House debates

Tuesday, 15 September 2009

Questions without Notice

Broadband

2:01 pm

Photo of Malcolm TurnbullMalcolm Turnbull (Wentworth, Liberal Party, Leader of the Opposition) Share this | | Hansard source

My question is to the Prime Minister. I refer the Prime Minister to the admission by his communication minister today that there had been no cost-benefit analysis done for the proposed National Broadband Network. How can Australians have confidence in the government’s capacity to deliver value for money when it is willing to spend $43 billion of taxpayers’ money without even having a business plan?

Photo of Kevin RuddKevin Rudd (Griffith, Australian Labor Party, Prime Minister) Share this | | Hansard source

As the Leader of the Opposition would well know, when the government announced plans for a national broadband network we said at that stage that we would also welcome co-investment by the private sector. That is the first point to make; and, secondly, therefore the proposition which underpins his question is largely undermined. Can I also say in response to the Leader of the Opposition that the reason the government took the extraordinary step of saying that we would build a national broadband network is that we saw 12 years of conspicuous failure on broadband on the part of those opposite.

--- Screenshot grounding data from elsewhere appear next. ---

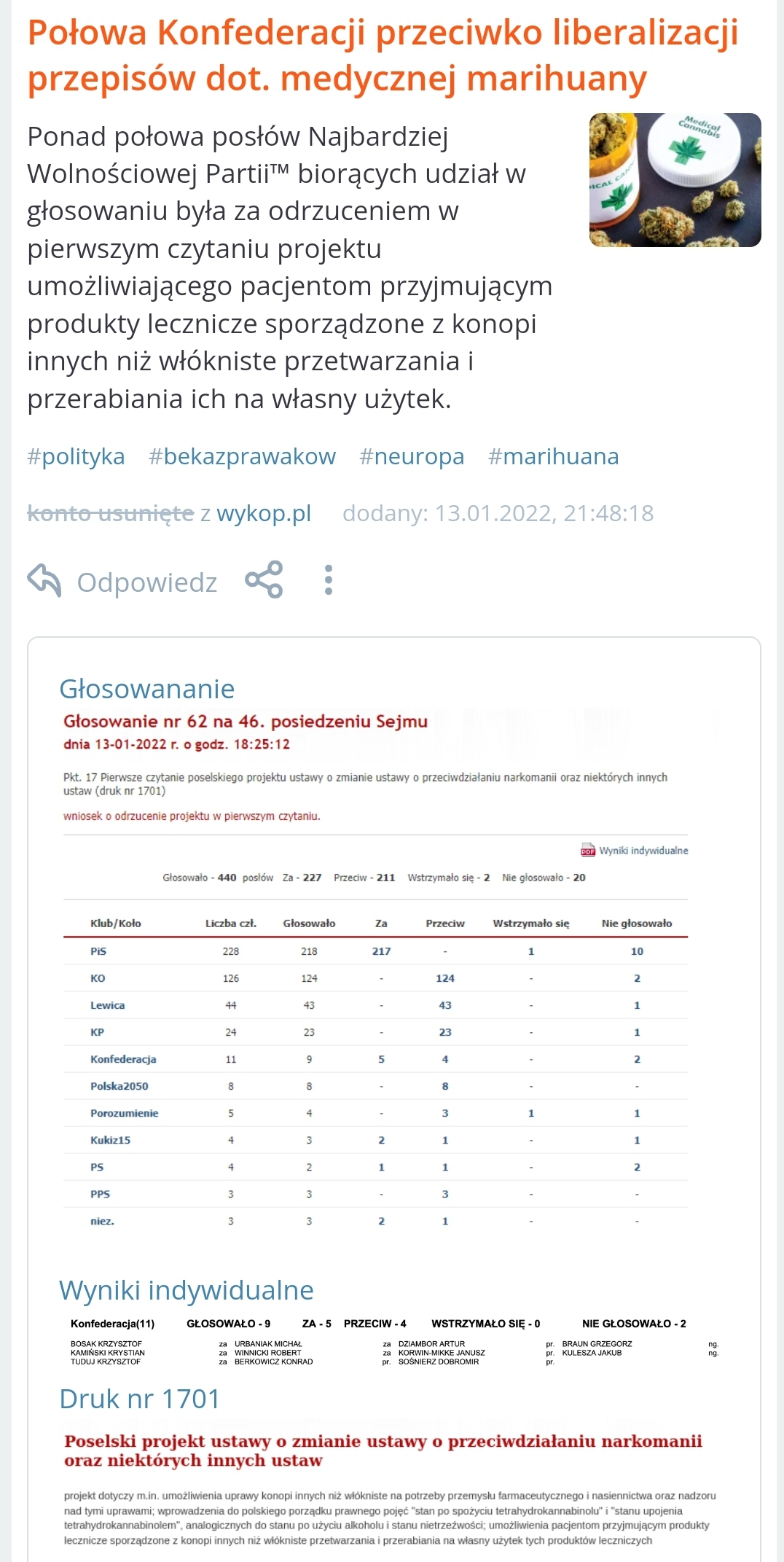Click the Poselski projekt ustawy heading
Screen dimensions: 784x1562
383,1450
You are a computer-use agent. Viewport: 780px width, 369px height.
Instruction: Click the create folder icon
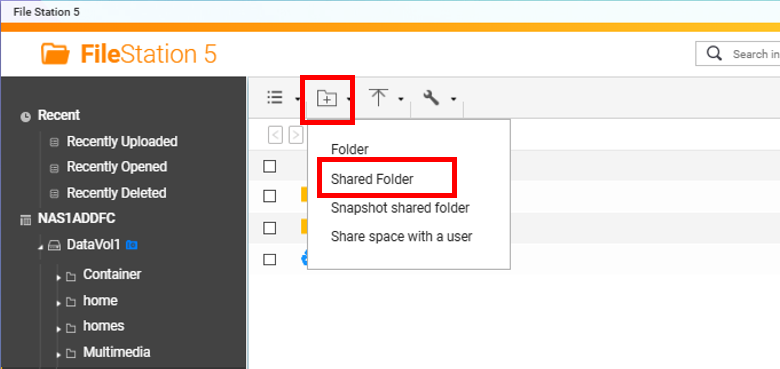coord(327,98)
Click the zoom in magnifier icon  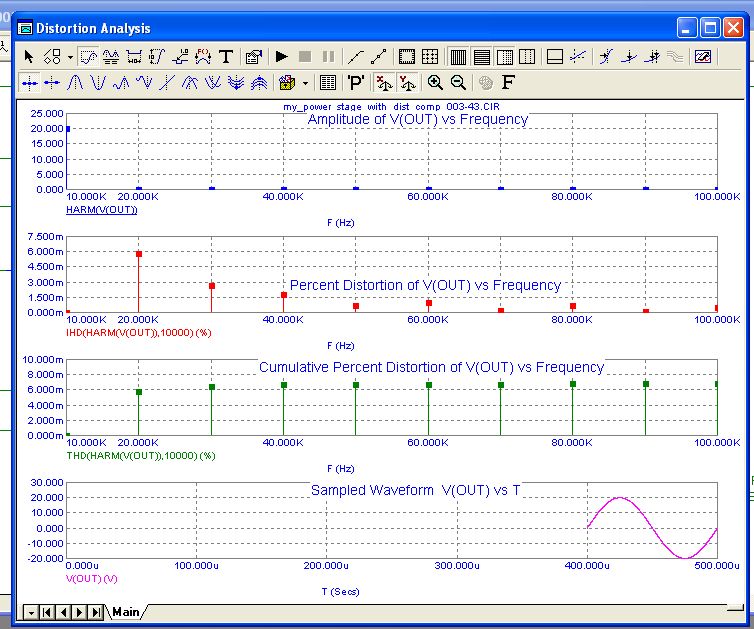point(435,82)
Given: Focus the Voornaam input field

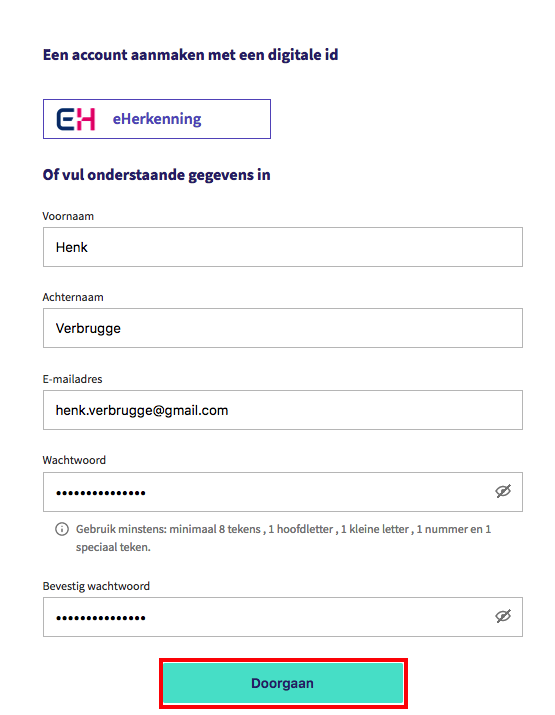Looking at the screenshot, I should [x=283, y=247].
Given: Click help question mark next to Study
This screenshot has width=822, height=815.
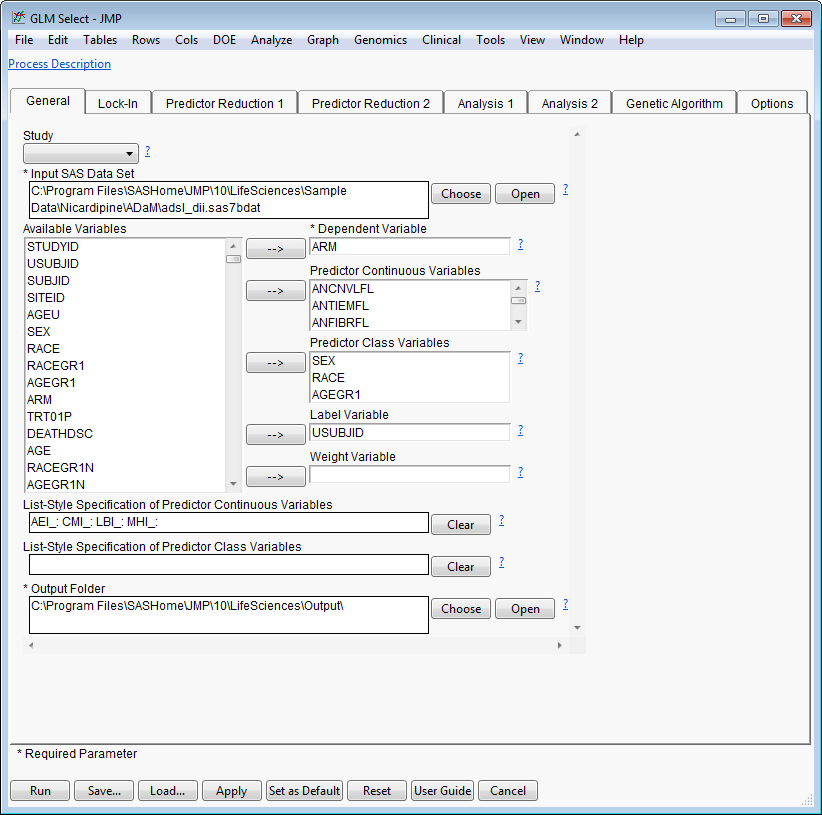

The reason we have embarked upon this reform is that what we see in the most recent OECD report is that, firstly, Australia is in the bottom half of the OECD for broadband take-up. Secondly, the monthly broadband subscription price for medium-speed connections is US$56. That is the fifth most expensive in the OECD. Thirdly, Australia’s broadband speed lags behind 26 other OECD countries, including the Slovak Republic. The government is acting because the previous government engaged in an absolute neglect of this country’s critical infrastructure for the future.